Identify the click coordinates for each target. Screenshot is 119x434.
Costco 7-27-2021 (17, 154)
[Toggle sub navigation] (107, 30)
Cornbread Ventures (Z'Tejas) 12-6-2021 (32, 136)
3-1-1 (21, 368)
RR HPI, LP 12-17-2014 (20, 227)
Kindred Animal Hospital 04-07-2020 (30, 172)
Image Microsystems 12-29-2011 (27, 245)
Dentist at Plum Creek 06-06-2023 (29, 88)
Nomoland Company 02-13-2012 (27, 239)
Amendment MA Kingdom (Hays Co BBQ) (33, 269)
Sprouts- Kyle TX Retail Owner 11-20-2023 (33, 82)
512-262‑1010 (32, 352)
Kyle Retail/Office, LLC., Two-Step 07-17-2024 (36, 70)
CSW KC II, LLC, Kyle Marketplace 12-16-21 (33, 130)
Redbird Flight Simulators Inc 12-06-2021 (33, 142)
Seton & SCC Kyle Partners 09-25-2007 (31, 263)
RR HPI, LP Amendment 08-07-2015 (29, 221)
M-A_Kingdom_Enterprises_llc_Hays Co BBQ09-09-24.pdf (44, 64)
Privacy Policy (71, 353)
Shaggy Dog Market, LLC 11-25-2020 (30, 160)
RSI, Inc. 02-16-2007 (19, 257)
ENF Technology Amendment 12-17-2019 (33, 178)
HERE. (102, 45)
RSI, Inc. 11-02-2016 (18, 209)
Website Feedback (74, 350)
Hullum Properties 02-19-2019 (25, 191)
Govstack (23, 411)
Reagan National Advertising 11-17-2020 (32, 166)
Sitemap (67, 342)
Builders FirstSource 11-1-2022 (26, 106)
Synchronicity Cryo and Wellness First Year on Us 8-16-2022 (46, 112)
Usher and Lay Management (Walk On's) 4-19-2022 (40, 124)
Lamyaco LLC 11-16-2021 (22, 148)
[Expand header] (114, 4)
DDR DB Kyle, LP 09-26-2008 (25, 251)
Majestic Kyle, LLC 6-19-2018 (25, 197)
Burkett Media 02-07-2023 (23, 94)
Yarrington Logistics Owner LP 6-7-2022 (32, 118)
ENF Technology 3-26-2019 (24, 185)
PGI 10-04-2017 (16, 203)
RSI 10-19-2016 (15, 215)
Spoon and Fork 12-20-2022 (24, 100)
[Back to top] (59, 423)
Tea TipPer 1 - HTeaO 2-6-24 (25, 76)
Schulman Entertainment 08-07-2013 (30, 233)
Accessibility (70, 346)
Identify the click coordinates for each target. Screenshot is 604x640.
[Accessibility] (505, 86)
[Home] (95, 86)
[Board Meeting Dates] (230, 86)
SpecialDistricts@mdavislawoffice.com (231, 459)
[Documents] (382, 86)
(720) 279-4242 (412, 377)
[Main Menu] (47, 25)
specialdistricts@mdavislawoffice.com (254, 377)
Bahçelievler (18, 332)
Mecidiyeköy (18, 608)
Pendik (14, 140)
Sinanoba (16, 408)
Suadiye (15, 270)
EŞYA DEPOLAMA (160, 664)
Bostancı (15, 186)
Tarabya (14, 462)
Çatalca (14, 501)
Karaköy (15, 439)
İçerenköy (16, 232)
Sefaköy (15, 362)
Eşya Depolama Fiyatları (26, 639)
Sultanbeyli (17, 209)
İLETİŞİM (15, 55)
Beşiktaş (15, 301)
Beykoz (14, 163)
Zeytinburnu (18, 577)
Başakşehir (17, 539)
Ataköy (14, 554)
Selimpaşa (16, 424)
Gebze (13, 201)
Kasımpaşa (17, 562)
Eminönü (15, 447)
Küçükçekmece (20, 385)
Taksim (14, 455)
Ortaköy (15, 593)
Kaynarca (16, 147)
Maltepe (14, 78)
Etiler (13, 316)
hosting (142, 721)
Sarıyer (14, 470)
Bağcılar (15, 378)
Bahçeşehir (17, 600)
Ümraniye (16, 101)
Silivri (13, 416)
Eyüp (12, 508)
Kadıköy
########
*Task details:* Starting at the line that has "Tarabya (14, 462)" and stopping after the last of the rows, lay out those lines as a Markdown table with the columns No. and Text. Number each line and leave out any blank lines.

*Solution for this problem:*
| No. | Text |
|---|---|
| 1 | Tarabya (14, 462) |
| 2 | Çatalca (14, 501) |
| 3 | Karaköy (15, 439) |
| 4 | İçerenköy (16, 232) |
| 5 | Sefaköy (15, 362) |
| 6 | Eşya Depolama Fiyatları (26, 639) |
| 7 | Sultanbeyli (17, 209) |
| 8 | İLETİŞİM (15, 55) |
| 9 | Beşiktaş (15, 301) |
| 10 | Beykoz (14, 163) |
| 11 | Zeytinburnu (18, 577) |
| 12 | Başakşehir (17, 539) |
| 13 | Ataköy (14, 554) |
| 14 | Selimpaşa (16, 424) |
| 15 | Gebze (13, 201) |
| 16 | Kasımpaşa (17, 562) |
| 17 | Eminönü (15, 447) |
| 18 | Küçükçekmece (20, 385) |
| 19 | Taksim (14, 455) |
| 20 | Ortaköy (15, 593) |
| 21 | Kaynarca (16, 147) |
| 22 | Maltepe (14, 78) |
| 23 | Etiler (13, 316) |
| 24 | hosting (142, 721) |
| 25 | Sarıyer (14, 470) |
| 26 | Bağcılar (15, 378) |
| 27 | Bahçeşehir (17, 600) |
| 28 | Ümraniye (16, 101) |
| 29 | Silivri (13, 416) |
| 30 | Eyüp (12, 508) |
| 31 | Kadıköy |